Das Drehbuch ist brillant, macht es sich an keiner Stelle zu leicht. Führt
Varianten vor, Formen, das ganze Spektrum: Von der Verweigerung des Spiels
im Selbstmord - für die es keine Belohnung gibt in diesem Leben, von
einem anderen gibt's keine Spur. Die Insel, über die Kitano herrscht,
ist das Lager, ist die Zone, aber Battle Royale verfällt nie
in den Fehler der Unterschätzung des Individuellen - wie auch allererste
Befürchtungen, es könne sich um eine bloße dumme Satire handeln,
die, à la Natural Born Killers, an der Gewalt partizipiert,
die sie kritisiert, sich sofort zerstreuen. Der Film ist weder verlogen noch
pathetisch: hat nur einen ganz kühlen, sachlichen Raubtierblick auf
die Verhältnisse des Zwischenmenschlichen.

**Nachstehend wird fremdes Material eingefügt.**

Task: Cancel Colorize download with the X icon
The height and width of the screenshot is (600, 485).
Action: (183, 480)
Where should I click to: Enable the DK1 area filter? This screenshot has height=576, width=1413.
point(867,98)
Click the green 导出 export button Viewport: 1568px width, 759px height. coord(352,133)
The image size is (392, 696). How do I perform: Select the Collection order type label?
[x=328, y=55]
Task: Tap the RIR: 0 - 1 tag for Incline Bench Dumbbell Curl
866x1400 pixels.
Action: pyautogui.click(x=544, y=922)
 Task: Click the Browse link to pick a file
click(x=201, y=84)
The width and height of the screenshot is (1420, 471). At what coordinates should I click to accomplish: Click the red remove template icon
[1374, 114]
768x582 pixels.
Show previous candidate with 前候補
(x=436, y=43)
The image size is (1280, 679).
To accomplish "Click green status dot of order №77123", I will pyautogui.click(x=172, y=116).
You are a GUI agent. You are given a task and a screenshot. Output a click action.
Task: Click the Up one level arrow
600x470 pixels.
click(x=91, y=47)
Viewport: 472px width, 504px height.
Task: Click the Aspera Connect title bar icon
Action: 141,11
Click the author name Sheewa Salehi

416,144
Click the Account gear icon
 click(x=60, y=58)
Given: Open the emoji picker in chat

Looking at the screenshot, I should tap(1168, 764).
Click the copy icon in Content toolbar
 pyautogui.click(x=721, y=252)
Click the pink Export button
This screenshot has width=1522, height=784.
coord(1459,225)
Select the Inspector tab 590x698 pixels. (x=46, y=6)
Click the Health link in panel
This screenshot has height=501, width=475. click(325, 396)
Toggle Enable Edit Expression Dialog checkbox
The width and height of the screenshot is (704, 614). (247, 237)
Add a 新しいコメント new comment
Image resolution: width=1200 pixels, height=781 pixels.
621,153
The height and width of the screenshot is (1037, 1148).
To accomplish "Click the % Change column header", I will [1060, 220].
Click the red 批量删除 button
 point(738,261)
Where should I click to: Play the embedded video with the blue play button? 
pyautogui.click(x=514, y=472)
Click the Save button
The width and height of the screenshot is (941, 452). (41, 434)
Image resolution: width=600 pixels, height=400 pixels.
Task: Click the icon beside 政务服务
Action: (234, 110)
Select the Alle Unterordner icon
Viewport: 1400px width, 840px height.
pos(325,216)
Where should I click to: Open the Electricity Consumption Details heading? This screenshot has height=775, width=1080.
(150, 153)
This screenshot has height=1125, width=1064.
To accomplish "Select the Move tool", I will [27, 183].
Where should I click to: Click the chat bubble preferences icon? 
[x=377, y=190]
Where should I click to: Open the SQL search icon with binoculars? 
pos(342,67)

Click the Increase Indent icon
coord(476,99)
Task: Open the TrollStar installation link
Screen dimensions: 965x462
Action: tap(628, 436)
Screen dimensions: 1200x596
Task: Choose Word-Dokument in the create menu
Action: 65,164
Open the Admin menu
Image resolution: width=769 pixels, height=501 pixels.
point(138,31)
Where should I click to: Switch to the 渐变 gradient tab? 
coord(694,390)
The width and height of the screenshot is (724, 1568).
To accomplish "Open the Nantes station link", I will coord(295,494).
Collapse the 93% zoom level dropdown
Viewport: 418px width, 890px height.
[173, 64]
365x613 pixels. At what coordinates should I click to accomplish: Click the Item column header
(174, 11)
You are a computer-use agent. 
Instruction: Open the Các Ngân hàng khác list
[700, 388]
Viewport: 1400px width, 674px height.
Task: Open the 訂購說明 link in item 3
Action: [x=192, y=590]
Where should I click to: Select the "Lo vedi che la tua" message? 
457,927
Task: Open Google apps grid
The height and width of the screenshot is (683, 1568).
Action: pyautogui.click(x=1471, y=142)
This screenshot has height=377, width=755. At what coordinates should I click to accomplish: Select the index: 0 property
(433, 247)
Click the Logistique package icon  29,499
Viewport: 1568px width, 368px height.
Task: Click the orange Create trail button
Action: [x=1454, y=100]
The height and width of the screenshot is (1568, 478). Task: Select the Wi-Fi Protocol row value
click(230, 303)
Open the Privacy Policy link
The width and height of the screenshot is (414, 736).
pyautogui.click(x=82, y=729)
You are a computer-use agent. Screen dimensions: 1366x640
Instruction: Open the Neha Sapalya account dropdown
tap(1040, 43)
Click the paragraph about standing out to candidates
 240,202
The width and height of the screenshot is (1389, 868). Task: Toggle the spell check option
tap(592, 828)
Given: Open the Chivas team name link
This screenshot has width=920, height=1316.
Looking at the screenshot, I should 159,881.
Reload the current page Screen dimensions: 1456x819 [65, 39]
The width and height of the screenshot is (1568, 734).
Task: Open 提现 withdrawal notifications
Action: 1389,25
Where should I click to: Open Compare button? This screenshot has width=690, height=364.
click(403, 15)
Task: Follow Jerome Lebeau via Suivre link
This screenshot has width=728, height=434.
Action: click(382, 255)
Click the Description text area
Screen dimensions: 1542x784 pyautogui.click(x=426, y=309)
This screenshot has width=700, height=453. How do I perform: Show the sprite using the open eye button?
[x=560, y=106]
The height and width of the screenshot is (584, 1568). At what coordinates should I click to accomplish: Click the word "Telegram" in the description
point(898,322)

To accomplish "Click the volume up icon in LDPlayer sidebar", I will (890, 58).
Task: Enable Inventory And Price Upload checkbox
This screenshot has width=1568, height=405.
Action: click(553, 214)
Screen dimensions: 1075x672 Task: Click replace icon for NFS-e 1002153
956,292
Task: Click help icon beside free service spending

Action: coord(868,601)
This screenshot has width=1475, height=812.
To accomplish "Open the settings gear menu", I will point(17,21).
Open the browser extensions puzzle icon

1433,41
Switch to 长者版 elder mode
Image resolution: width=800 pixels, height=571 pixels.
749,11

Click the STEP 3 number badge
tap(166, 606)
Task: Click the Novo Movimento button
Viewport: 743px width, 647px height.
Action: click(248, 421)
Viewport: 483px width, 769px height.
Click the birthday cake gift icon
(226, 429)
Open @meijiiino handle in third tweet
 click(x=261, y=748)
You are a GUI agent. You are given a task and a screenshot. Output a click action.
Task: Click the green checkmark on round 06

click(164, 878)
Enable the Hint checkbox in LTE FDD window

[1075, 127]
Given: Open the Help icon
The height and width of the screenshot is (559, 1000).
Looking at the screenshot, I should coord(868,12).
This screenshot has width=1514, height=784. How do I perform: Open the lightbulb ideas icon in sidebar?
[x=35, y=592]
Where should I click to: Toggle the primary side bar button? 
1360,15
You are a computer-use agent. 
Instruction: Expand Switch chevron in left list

Und er hat eine wunderbare Verkörperung des Raubtiers in Takeshi
Kitano, der wie in allen seinen Filmauftritten (in den eigenen Filmen, aber
auch bei anderen Regisseuren, etwa in Tokyo Eyes) ein Schauspieler
ist, der fast nichts darstellen muss, dessen Präsenz allen Effekt macht,
den man sich nur wünschen kann. Nichts ist hier transparent auf
psychologische Lesbarkeit hin. Kitano steht im Raum, zieht leicht das Bein
nach, das Gesicht ist eine Maske, die nichts ausdrückt, aller Charakter
scheint reduziert auf das gelegentliche unwillkürliche Zucken. Kitano
ist das feste Fundament, ja, der Anker, der verhindert, dass sich der Film,
dem Countdown zum Tode, der überspitzten Gewaltdarstellung zum Trotz,
als Videogame ohne weitere Folgen selbst erledigt. Immer wieder kehrt, als
Kontrapunkt zur Bewegung, zum Kämpfen auf Leben und Tod, der Blick
zurück auf Kitano, auch auf die Stillleben mit Militär und
ironisch-pathetischer Musik; in diesen Momenten sind wir fast bei der
ästhetischen Auflösung des Militärischen, die Claire Denis
in Beau Travail
vorführt. Groß die Szene, in der Kitano aus dem Nichts
auftaucht, seiner Gottgleichheit wegen die pure Epiphanie, aber natürlich
gebrochen: ein Gott als Gentleman, der einen Regenschirm reicht. Und ein
Gott, dem es an der letzten Konsequenz der Grausamkeit mangelt, gewiss dem
filmischen Happy-End zuliebe, aber auch als ganz glaubwürdiger, das
Enigmatische noch verstärkender Charakterzug.